(Stored records)
▬▬▬▬▬▬

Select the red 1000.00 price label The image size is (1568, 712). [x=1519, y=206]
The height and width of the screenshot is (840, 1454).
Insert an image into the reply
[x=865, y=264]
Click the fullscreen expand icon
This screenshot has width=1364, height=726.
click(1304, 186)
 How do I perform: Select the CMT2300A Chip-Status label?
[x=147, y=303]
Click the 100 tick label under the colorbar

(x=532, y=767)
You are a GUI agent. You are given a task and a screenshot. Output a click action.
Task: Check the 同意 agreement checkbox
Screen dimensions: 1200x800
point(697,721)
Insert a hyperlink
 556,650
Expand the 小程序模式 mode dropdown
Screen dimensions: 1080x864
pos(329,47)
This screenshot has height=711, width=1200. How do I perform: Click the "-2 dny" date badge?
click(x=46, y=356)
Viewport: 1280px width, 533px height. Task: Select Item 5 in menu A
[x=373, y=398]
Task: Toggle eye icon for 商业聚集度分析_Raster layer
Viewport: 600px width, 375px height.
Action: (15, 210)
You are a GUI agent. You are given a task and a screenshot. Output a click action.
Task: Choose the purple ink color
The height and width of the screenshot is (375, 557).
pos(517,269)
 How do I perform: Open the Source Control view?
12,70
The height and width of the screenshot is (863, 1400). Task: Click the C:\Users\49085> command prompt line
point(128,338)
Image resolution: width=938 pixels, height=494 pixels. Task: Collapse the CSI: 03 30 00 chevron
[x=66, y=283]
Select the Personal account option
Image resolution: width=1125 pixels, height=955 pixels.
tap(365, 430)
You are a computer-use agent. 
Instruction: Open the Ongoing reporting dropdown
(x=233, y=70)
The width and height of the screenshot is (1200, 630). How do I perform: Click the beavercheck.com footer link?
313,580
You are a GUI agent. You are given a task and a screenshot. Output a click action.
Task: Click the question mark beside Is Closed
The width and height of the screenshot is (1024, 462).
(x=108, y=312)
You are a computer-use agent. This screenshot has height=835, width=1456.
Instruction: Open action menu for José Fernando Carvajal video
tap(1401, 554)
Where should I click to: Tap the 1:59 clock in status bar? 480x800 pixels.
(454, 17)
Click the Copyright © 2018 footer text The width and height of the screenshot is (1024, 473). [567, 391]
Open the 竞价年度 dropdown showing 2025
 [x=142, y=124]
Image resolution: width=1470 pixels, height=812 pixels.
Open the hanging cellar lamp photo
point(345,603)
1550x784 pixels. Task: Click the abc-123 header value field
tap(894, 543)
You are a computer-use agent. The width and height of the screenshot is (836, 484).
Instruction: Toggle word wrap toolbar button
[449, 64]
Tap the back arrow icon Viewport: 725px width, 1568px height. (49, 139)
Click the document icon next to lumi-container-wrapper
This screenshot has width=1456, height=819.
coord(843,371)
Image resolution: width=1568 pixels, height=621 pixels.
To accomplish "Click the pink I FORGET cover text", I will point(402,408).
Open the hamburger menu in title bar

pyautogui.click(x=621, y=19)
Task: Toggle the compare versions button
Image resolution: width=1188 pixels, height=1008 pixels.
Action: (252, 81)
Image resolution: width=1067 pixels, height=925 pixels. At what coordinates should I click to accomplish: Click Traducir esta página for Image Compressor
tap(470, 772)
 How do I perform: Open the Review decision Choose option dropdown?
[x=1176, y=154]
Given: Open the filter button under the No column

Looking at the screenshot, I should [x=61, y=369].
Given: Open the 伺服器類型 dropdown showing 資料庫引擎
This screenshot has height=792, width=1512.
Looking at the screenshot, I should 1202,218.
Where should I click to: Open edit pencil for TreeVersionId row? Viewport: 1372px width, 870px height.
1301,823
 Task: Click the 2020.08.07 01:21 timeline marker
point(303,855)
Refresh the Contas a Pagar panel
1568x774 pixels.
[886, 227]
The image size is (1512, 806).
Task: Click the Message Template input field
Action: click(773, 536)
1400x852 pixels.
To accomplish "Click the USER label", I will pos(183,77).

▬▬▬▬▬▬

• _TASK BRIEF_
Using the records above, copy word for word the line with "1550x784 pixels. Task: Click", the line with "Tap the back", and every line between them.

• _THE ANSWER_
1550x784 pixels. Task: Click the abc-123 header value field
tap(894, 543)
You are a computer-use agent. The width and height of the screenshot is (836, 484).
Instruction: Toggle word wrap toolbar button
[449, 64]
Tap the back arrow icon Viewport: 725px width, 1568px height. (49, 139)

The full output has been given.